Lawrence exhaled. The breath left him in a long unsteady rush.
"Good. And we do it before September."
"That's three weeks, Lawrence."
"Then we'd better get started." Something kindled in his expression, a fierceness that looked nothing like the grey exhaustion of five minutes ago. "And when it's done, whoever sent those five is going to see exactly what they accomplished. Because it won't be a shop they burned down. It'll be something they can't touch."
Iris was watching them both with an expression that held pride and worry and love braided together. She squeezed Rowan's hand once more, then let go.
"I should let you rest. Both of you." She stood. "My parents are in the waiting room. They'll want to see me before we go home."
The slight hesitation before go home told Rowan what she wasn't saying. Her parents had been here since the news broke. They had not come into his room.
He understood. Their daughter had been in his shop when dark wizards attacked. Fair or not, her parents would hold him responsible for that.
"Thank them for being here," Rowan said. "For staying."
Iris nodded. She bent and kissed his forehead, quick and light, and then she was gone.
Lawrence stayed. He pulled his chair closer and sat with his elbows on his knees and his chin in his hands.
"How are you going to keep them out next time?"
Rowan told him about the goblin wards and the gold and what he thought it would take to make it happen. Lawrence listened.
When Rowan finished, Lawrence leaned back and looked at the ceiling. The fierceness had spent itself, leaving behind a tired boy who missed his mother and wanted the world to stop hurting the people he cared about.

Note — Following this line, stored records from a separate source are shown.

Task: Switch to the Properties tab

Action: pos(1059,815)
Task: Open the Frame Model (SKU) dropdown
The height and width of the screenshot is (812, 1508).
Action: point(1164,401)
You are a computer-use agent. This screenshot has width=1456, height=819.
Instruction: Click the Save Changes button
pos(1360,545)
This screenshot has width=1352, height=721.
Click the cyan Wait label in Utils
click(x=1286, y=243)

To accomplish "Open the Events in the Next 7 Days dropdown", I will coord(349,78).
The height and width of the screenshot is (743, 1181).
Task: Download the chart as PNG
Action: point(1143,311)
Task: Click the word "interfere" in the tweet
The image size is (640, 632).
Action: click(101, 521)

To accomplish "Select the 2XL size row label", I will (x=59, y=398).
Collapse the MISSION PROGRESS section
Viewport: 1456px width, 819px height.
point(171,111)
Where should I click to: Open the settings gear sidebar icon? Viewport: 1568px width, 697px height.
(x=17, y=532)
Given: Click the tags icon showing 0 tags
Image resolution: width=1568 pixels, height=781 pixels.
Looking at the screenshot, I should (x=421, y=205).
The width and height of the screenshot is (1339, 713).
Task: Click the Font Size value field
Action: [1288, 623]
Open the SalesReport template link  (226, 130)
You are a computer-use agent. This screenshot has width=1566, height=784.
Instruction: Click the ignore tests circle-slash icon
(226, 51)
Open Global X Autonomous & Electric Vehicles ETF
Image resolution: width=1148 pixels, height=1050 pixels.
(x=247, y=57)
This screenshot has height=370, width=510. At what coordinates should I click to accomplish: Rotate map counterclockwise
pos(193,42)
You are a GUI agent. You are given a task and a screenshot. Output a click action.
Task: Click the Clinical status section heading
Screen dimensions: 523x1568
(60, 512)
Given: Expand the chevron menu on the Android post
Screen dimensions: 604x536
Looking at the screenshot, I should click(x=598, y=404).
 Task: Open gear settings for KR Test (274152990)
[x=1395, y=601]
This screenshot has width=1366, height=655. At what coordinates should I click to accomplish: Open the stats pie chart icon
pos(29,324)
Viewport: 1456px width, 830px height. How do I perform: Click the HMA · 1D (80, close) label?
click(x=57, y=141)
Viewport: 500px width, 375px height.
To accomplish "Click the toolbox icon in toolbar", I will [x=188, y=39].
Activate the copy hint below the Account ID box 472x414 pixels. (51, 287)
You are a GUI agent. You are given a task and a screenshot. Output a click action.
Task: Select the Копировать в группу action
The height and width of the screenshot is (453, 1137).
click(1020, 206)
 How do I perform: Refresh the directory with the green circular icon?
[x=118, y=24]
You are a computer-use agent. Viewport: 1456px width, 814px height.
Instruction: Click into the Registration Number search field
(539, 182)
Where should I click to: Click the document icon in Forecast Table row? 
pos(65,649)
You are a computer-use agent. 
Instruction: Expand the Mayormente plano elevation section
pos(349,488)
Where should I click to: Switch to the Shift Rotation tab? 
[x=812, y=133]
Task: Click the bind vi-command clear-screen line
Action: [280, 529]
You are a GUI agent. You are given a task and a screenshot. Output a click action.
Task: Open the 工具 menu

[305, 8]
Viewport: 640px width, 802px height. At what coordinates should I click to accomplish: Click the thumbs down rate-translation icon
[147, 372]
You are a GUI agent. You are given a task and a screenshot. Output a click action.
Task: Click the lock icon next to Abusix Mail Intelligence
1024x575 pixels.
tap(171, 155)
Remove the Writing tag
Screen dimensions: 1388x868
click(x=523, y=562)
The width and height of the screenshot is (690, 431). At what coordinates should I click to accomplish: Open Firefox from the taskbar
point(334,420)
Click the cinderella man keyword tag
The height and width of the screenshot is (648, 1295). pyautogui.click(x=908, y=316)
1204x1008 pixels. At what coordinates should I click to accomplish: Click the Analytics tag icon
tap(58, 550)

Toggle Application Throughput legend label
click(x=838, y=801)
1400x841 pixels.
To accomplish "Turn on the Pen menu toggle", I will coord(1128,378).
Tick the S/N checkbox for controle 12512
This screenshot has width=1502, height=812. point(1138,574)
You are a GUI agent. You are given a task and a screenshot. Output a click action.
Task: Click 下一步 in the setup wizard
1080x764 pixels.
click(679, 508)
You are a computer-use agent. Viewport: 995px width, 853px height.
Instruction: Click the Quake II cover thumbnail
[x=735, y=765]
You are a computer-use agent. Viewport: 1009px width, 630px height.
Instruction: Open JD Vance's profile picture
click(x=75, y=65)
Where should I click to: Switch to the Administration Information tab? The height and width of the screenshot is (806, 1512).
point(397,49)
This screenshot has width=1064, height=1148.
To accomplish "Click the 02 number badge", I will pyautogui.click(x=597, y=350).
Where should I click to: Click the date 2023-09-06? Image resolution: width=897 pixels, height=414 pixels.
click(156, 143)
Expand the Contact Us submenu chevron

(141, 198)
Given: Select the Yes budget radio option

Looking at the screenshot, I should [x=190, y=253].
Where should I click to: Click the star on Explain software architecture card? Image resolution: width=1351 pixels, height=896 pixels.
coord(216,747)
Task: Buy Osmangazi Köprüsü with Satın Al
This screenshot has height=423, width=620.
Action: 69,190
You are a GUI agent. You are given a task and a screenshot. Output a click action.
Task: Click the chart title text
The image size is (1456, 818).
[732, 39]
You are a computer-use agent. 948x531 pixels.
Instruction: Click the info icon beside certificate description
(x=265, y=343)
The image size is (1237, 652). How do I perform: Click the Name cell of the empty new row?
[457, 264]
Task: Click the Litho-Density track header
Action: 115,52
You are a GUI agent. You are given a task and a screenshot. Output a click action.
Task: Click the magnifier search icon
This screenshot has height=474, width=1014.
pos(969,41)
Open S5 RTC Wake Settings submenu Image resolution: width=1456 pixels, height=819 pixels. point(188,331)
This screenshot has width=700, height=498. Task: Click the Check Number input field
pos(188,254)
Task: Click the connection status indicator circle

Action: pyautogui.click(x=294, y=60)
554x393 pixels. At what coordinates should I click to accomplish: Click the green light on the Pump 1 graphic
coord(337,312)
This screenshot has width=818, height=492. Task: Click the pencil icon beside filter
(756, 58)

"I'm glad you came out," Rowan said. Quieter. "I would have died without you."
Lawrence didn't say anything. He didn't need to.
They sat with it for a while. The rain against the window. The quiet of the corridor.
"We should sleep," Lawrence said. "Long few weeks ahead."
"Yeah." Rowan watched him settle deeper into the chair. "Lawrence."
"Mm."
"Thank you."
Lawrence didn't open his eyes. But the corner of his mouth moved, just slightly, and within minutes his breathing deepened. He slept in the chair beside Rowan's bed, his hands resting in his lap. They were still. They did not shake.
Rowan watched him sleep. The rain continued against the window, steady and grey. In a room down the corridor, Clara's hands trembled against hospital sheets. Somewhere beyond the hospital walls, the remains of the Crucible sat behind sealed wards on Carkitt Market, waiting.
He would rebuild. He would make the wards unbreakable and the walls stronger and the next people who came would find something very different waiting behind the door.
But first he would let Lawrence sleep. And he would lie here in the white room and listen to the rain and hold in his memory the warmth of Iris's hand and Lawrence's fierceness and Clara's message, delivered through her son's shaking voice.
Tell him not to stop.
He wouldn't.
Outside, the rain softened. Inside, the Occlumency held steady, the walls doing what they'd been built to do. And in the room behind the walls, in the open space where he'd promised himself he wouldn't lock things away, Athena's absence sat like a chair left empty at a table set for two.
He would deal with it. Later, when the world gave him room to breathe, he would sit in that open space and feel what needed feeling. But for now the walls held, and the plans formed, and the boy who had learned to feel things let the part of himself that couldn't afford to feel take the wheel.
It was the most dangerous thing about him. The ability to choose when to be human.